We should all deliver our thanks to the Great Deity of Powerful Air Resistance. Thanks to him, we were able to save a precious piece of beautiful Mother Russia wilderness from a 10,000-ton meteorite. We’re short on tundra space already, and we can’t afford to lose any more to those dastardly space rocks.

We got lucky this time, but of course, as everybody says, we should kinda sorta prepare for the times we might get unlucky. A meteorite just a few kilometers wide could produce an impact with the force of several million nuclear bombs.

That would leave our poor planet Earth with a large and unsightly acne mark of a crater

.

And we would also all be dead. Just ask all the dinosaurs we keep digging up. Their sad expressions tell it all: “We should have listened to Rexy when he asked if the shooting stars could come to Earth.”

I don’t want to end up like a dinosaur fossil, so I Googled what the omnipotent U.S. government is doing to protect me against alien space rocks. If the government can protect me from the North Koreans, then surely they can blast some asteroids away from my home, right?

But my search was met with great disappointment. Since I have been researching, my expectation of becoming a dinosaur fossil has only increased.

The most successful meteor impact prevention program thus far was initiated in 1998 by NASA. Called the NEO Project (sadly not a reference to The Matrix, but rather just short for “Near-Earth Objects”), the program has identified 90 percent of meteors larger than 1 kilometer that could cause significant damage to Earth.

However, the program admitted that 10 percent of 1 kilometer-plus meteors are still floating around out there ... somewhere. And NASA also predicted that several of these unidentified meteors could be 2 to 3 km in length. This 10 percent of large meteors could pop out of nowhere in the near future, like a really bad birthday present.

Furthermore, there have been no definite, organized, large-scale programs initiated by the U.S. government to defend against meteors. Instead, there has just been a lot of scholarly talk about various possibilities of defending against such meteors.

One of the most thorough, detailed plans submitted dates all the way back to 1967. Called the Icarus Project, it was created by a group of graduate students from MIT, who calculated proposed trajectories and detonation tracks of nuclear missiles to blow large asteroids off course, Bruce Willis style.

* _REQUIREMENT 1_
According to the meteorite piece, why did the writer look up what the U.S. government is doing about space rocks? Answer in one to three sentences.

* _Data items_
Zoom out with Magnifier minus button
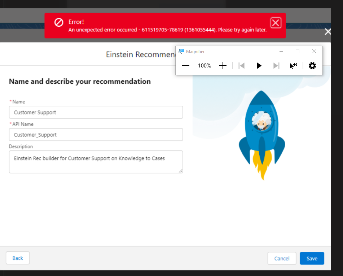pyautogui.click(x=186, y=66)
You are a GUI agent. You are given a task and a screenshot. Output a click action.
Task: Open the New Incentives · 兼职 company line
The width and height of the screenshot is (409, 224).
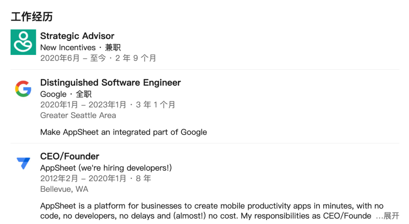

* _REQUIREMENT 2_
Duplicate every line of the data item rows above, leaving out the pictures.

* _EXERCISE RESULT 1_
The writer did not want to end up like a dinosaur fossil. The writer also reasoned that a government able to protect against the North Koreans should surely be able to blast asteroids away from home.

* _EXERCISE RESULT 2_
Zoom out with Magnifier minus button
pyautogui.click(x=186, y=66)
You are a GUI agent. You are given a task and a screenshot. Output a click action.
Task: Open the New Incentives · 兼职 company line
The width and height of the screenshot is (409, 224).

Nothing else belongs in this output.